» Exercise aim: Among the entries below, find every line that has "Pick" and pull it out.

[Data records]
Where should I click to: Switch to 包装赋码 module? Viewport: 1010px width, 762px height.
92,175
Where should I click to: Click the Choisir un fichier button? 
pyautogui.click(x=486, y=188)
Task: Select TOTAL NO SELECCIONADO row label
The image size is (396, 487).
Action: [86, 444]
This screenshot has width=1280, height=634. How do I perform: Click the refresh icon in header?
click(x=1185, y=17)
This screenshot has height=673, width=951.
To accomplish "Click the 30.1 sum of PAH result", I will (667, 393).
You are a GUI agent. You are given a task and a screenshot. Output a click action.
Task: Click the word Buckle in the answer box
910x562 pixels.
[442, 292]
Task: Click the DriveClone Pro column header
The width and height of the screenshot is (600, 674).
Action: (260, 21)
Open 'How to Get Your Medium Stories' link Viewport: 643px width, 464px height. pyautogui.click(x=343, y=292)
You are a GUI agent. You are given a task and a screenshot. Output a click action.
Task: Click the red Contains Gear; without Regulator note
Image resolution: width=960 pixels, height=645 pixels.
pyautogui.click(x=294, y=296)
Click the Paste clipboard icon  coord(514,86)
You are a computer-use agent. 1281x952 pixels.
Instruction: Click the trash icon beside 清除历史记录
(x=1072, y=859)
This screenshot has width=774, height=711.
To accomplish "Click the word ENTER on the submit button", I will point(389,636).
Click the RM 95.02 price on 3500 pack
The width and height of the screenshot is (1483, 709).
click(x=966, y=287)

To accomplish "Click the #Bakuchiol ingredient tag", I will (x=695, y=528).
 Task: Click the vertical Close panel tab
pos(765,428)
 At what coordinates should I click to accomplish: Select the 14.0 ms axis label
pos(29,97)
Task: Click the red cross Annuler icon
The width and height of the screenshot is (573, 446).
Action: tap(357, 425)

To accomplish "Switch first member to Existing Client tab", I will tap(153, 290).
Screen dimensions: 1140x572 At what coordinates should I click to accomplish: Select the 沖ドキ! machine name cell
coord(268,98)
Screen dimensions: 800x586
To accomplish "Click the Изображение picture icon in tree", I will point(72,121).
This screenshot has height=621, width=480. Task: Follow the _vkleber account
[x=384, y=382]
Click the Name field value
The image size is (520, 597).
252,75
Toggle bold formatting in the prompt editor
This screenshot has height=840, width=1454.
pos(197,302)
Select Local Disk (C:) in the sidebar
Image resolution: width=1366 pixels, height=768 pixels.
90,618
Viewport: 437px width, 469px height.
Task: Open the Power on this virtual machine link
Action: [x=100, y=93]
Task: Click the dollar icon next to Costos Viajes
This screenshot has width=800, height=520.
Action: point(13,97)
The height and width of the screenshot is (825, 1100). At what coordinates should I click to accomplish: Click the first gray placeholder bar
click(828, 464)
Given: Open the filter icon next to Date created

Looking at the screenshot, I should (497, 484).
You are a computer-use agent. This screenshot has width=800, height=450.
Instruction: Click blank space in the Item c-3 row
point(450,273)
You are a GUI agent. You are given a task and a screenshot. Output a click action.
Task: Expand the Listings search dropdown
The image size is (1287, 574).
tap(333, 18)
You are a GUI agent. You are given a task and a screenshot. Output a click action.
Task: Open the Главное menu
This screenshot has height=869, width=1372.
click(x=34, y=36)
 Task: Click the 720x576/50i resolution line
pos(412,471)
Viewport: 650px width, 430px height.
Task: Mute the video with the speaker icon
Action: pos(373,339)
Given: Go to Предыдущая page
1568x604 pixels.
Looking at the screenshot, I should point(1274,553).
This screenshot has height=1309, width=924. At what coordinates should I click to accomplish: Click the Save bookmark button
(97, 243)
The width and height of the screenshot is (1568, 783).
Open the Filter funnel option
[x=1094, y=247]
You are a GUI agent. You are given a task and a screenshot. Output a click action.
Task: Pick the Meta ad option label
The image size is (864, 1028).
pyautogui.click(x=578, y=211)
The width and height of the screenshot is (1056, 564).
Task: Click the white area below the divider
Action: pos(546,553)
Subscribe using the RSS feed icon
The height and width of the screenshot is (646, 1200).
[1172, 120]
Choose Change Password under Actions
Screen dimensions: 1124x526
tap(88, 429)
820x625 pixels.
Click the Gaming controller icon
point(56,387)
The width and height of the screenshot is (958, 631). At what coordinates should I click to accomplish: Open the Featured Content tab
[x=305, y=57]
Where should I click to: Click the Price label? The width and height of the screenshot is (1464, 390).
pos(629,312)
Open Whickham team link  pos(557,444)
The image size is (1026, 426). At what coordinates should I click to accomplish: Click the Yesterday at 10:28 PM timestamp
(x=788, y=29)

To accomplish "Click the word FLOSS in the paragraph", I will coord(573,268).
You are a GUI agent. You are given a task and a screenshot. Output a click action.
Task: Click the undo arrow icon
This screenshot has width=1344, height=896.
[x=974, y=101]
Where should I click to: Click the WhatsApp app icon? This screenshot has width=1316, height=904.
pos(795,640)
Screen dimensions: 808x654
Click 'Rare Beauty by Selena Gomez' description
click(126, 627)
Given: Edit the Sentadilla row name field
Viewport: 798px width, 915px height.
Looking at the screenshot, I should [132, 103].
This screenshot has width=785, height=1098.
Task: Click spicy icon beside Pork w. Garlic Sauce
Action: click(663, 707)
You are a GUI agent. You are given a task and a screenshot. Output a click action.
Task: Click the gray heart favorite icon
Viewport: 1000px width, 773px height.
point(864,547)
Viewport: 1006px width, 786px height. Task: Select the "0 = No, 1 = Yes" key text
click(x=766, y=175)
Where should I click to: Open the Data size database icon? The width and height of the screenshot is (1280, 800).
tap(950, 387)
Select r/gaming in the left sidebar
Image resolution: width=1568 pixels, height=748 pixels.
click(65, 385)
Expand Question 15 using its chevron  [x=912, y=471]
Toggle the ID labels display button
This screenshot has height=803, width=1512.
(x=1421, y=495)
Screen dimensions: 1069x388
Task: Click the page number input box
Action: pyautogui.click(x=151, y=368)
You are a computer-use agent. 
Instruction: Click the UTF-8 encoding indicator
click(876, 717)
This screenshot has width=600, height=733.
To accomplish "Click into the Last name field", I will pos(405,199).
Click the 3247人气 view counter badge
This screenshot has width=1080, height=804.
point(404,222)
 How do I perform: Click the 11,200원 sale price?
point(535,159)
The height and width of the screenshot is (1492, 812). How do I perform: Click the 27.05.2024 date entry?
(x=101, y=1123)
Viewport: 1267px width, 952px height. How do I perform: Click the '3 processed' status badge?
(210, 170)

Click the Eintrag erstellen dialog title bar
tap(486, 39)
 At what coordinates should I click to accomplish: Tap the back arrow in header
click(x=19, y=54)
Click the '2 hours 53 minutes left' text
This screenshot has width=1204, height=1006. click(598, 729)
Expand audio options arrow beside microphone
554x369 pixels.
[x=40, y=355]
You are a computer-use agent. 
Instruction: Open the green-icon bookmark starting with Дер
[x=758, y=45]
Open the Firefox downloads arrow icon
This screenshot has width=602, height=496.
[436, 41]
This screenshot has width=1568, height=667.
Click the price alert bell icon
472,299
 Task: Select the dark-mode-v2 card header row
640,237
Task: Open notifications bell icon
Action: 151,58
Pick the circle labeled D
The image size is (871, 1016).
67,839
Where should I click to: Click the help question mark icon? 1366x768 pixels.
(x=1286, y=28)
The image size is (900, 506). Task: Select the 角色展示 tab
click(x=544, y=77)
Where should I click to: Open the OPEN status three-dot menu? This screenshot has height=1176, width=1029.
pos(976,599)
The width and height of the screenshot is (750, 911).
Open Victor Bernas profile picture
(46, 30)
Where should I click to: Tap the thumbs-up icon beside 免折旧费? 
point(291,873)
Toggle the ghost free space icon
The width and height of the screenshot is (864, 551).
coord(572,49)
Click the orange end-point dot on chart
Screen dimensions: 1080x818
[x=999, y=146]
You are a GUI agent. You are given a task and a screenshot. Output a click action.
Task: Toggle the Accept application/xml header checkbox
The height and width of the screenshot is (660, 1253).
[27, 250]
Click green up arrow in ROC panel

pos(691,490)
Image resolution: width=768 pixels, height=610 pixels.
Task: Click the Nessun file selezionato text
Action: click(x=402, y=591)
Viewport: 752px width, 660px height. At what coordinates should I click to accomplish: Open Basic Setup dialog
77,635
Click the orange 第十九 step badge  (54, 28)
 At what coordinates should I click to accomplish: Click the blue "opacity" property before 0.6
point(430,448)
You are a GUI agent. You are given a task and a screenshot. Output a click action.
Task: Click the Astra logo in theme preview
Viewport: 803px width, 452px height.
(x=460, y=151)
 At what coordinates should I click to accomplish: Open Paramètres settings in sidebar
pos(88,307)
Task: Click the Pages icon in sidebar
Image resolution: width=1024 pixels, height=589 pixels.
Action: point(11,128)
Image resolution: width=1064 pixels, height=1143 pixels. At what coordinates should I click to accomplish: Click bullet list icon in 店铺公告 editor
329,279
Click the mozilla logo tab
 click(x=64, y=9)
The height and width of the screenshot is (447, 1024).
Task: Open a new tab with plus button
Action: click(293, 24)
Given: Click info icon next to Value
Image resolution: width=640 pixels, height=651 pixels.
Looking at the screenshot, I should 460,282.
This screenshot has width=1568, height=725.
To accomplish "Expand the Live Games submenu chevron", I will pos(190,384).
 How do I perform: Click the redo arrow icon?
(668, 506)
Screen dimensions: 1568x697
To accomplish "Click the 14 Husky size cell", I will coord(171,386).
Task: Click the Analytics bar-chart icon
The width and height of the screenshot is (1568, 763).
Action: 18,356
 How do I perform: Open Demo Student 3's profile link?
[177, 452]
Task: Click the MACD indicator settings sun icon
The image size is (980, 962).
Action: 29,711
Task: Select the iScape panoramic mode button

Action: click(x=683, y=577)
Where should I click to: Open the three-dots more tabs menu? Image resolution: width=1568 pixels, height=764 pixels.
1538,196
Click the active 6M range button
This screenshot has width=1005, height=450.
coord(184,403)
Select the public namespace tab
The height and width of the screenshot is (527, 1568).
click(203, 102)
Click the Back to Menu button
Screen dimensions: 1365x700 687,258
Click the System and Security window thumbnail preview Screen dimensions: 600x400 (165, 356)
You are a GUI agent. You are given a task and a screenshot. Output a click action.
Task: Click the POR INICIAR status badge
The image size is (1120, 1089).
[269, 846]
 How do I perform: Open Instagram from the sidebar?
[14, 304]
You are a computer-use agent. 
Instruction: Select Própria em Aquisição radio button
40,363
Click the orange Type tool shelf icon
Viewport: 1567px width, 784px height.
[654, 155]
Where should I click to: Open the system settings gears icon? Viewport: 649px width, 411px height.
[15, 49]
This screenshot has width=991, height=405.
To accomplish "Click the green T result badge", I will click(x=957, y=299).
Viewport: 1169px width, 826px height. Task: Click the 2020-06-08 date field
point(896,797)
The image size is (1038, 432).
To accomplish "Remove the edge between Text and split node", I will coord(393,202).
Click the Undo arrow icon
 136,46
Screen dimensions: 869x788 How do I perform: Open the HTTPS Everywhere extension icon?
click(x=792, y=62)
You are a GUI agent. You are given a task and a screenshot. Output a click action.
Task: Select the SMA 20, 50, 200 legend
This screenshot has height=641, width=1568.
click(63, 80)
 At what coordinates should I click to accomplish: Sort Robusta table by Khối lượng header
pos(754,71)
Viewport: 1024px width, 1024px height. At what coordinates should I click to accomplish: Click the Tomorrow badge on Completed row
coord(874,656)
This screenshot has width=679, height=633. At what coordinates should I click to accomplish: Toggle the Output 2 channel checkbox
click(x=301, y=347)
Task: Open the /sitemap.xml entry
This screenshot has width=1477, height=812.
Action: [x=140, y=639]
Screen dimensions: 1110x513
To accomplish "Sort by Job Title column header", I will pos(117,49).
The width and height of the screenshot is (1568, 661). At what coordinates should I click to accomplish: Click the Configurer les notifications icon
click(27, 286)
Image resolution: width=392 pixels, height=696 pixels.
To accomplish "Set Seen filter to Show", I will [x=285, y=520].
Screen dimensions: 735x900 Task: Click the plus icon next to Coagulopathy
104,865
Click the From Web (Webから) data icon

» Answer area:
Task: Pick the Meta ad option label
Pick the circle labeled D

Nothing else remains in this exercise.